Collection entries
_ _ _ _ _
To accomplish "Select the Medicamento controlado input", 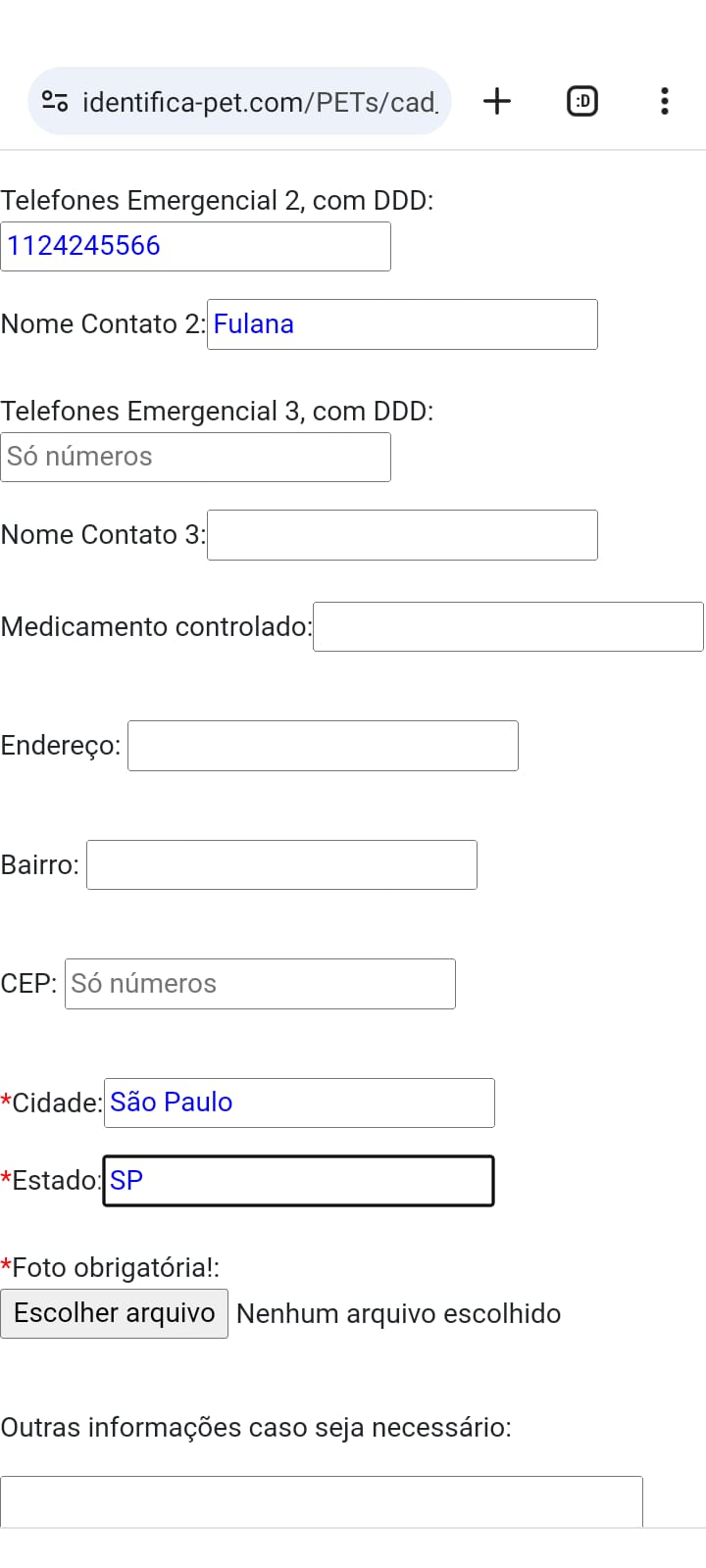I will [508, 627].
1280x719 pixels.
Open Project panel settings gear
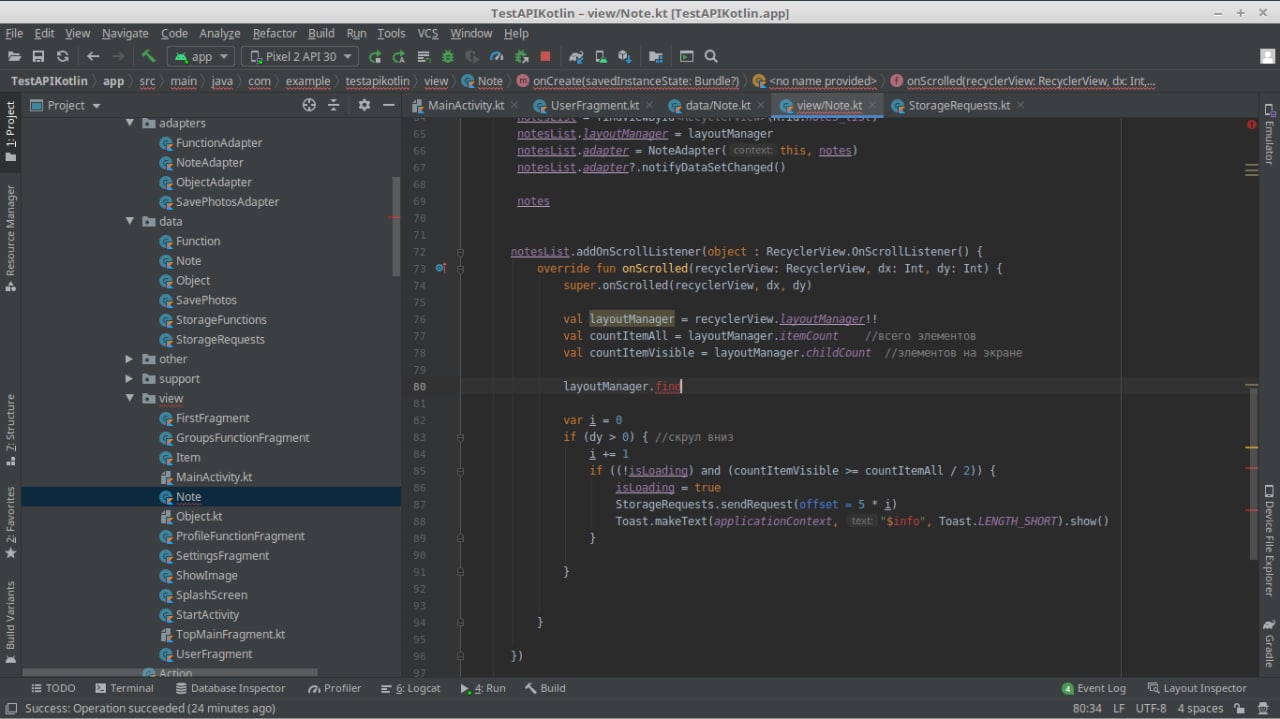point(364,105)
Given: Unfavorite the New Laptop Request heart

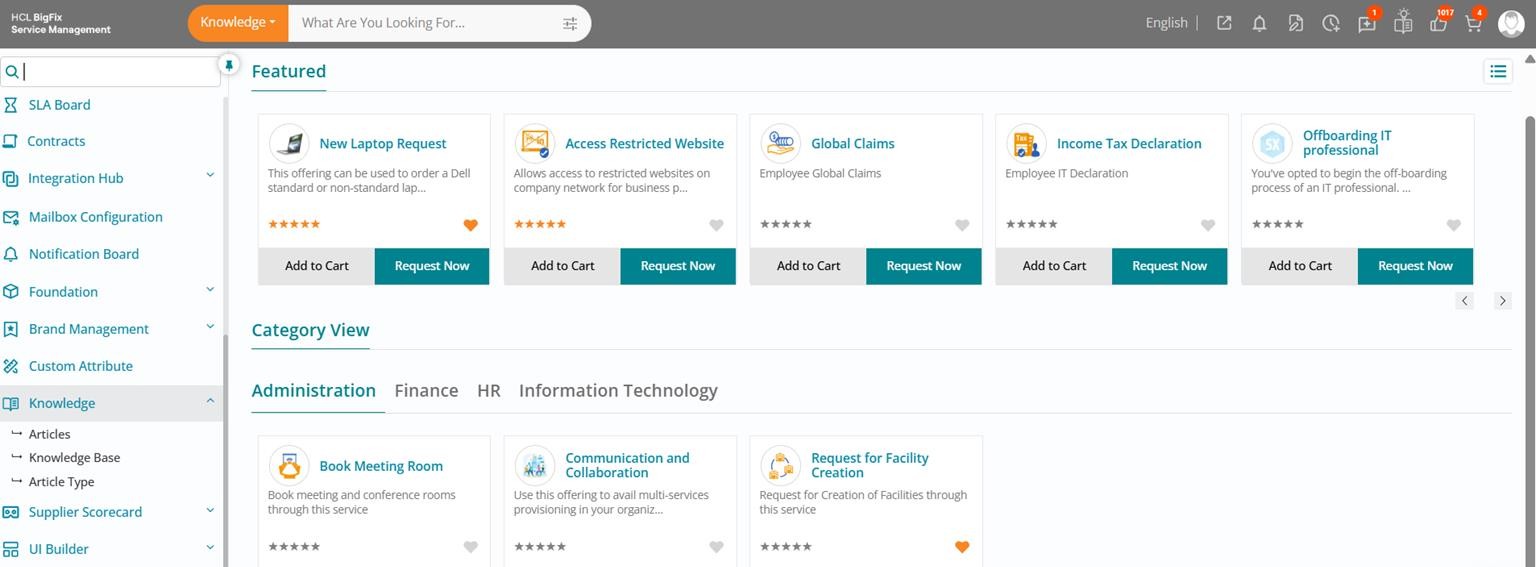Looking at the screenshot, I should [x=470, y=225].
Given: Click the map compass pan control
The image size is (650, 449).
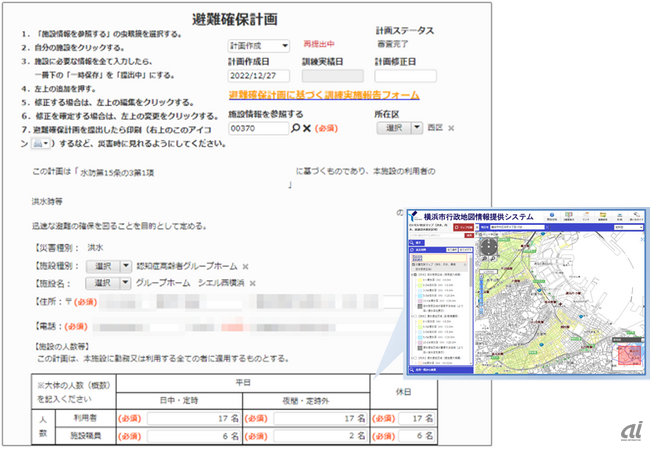Looking at the screenshot, I should click(x=488, y=249).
_ _ _ _ _
• THE TASK: All lines from the one containing "Open Project panel settings gear" to the last line of the records above, and no others, should be returned unchanged, without pictures.

• RESULT:
Open Project panel settings gear
point(364,105)
Given: Unfavorite the New Laptop Request heart

Looking at the screenshot, I should [x=470, y=225].
Given: Click the map compass pan control
The image size is (650, 449).
Looking at the screenshot, I should click(x=488, y=249).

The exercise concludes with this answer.